January 25, 2025 8:00 a.m. | Updated: January 25, 2025 8:50 a.m.

Montgomery County Public Schools (MCPS) Superintendent Thomas Taylor and I have something in common: We are both MCPS alumni who were inspired to return to the system that helped shape who we have become as adult professionals. With all that we presumably have in common, as a Black male I fear that our system’s institutions have also inevitably impacted us differently given the historical barriers that exist in our society based upon race and class — barriers I trust we both strive to dismantle.

With the school system’s proposed fiscal year 2026 operating budget under review, MCPS has an opportunity to reflect upon how to appropriately center equity across our communities. The current process has rightfully focused on workforce concerns as it regards class sizes and compensation, but the staffing guidelines as currently proposed also reveal racial blind spots that negatively target students, families, and staff of color — particularly in regard to school administrative leaders.

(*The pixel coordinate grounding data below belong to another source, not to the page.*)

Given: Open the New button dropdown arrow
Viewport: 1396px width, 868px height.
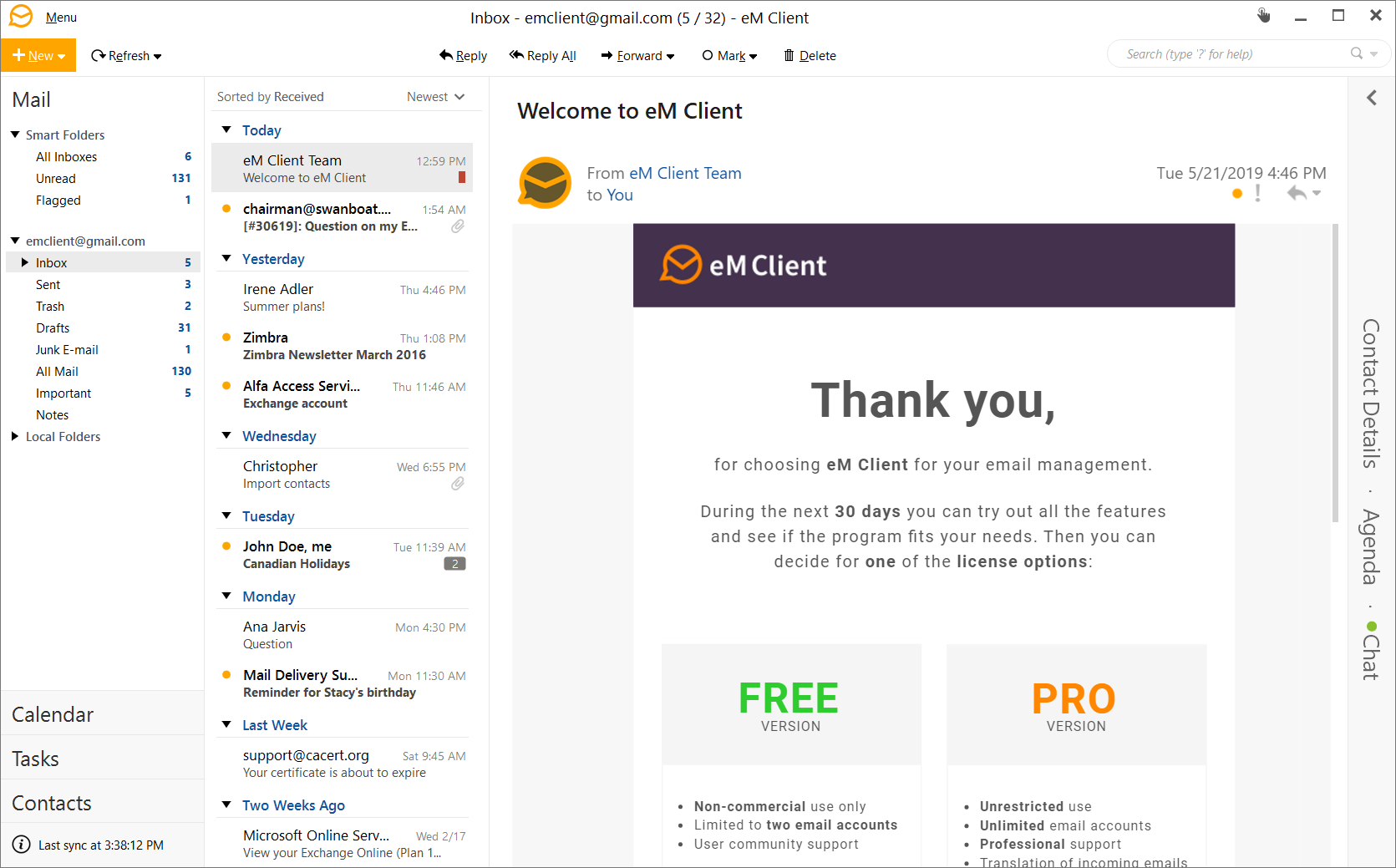Looking at the screenshot, I should (x=62, y=56).
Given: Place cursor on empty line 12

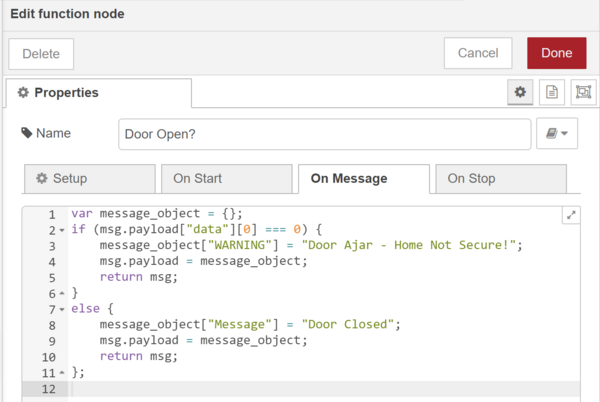Looking at the screenshot, I should pyautogui.click(x=300, y=388).
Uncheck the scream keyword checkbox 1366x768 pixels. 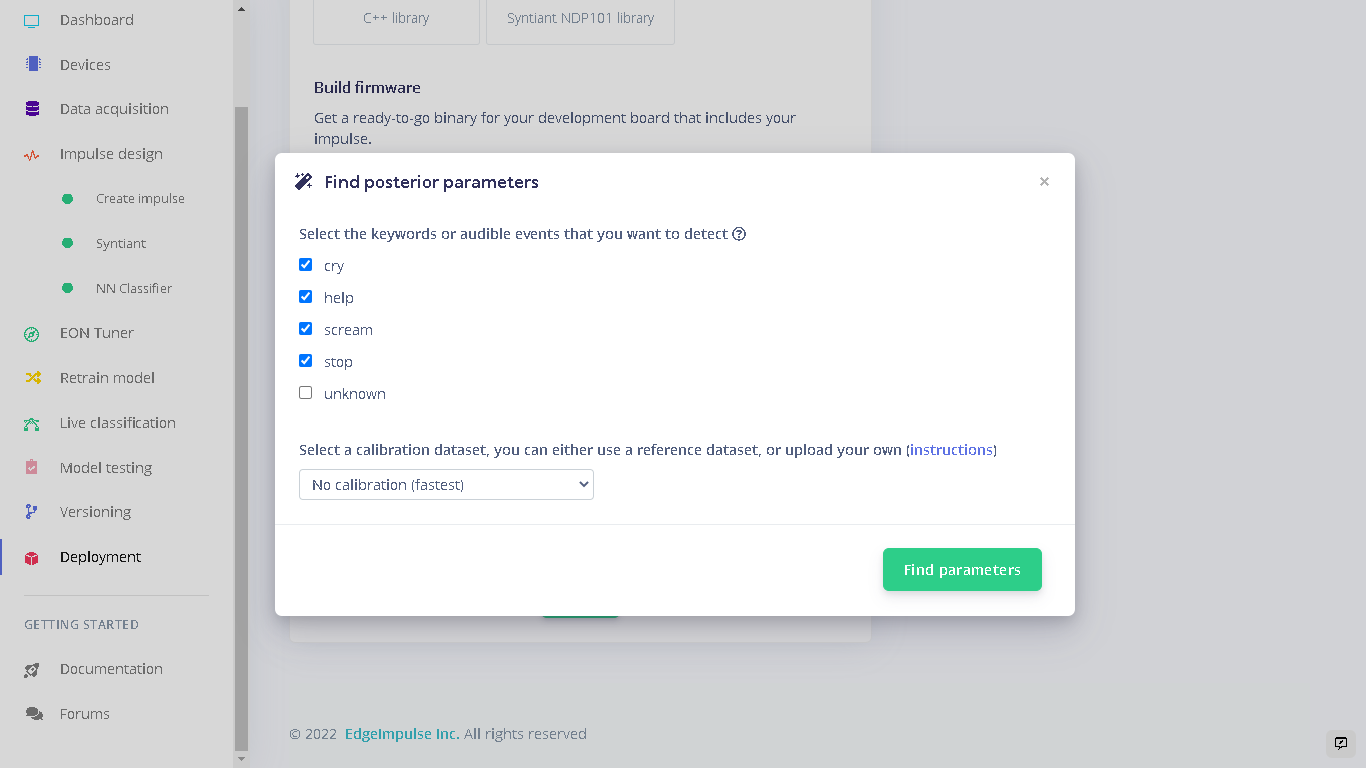coord(306,329)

Research shows that students of all backgrounds benefit when Black educators are part of their academic experience. A 2017 Johns Hopkins University study revealed that Black students, especially Black boys from low-income households, are more likely to graduate from high school and enroll in college when they have been taught by at least one Black educator in elementary school. Similar research shows that Black educators have higher expectations for Black students, and that Black students are less likely to receive detentions, suspensions, or expulsions from Black educators. Nonetheless, Black educators remain underrepresented in MCPS (and nationally). The lack of Black male administrators is more substantial — all data points outlined in the 2022 MCPS systemwide antiracist audit.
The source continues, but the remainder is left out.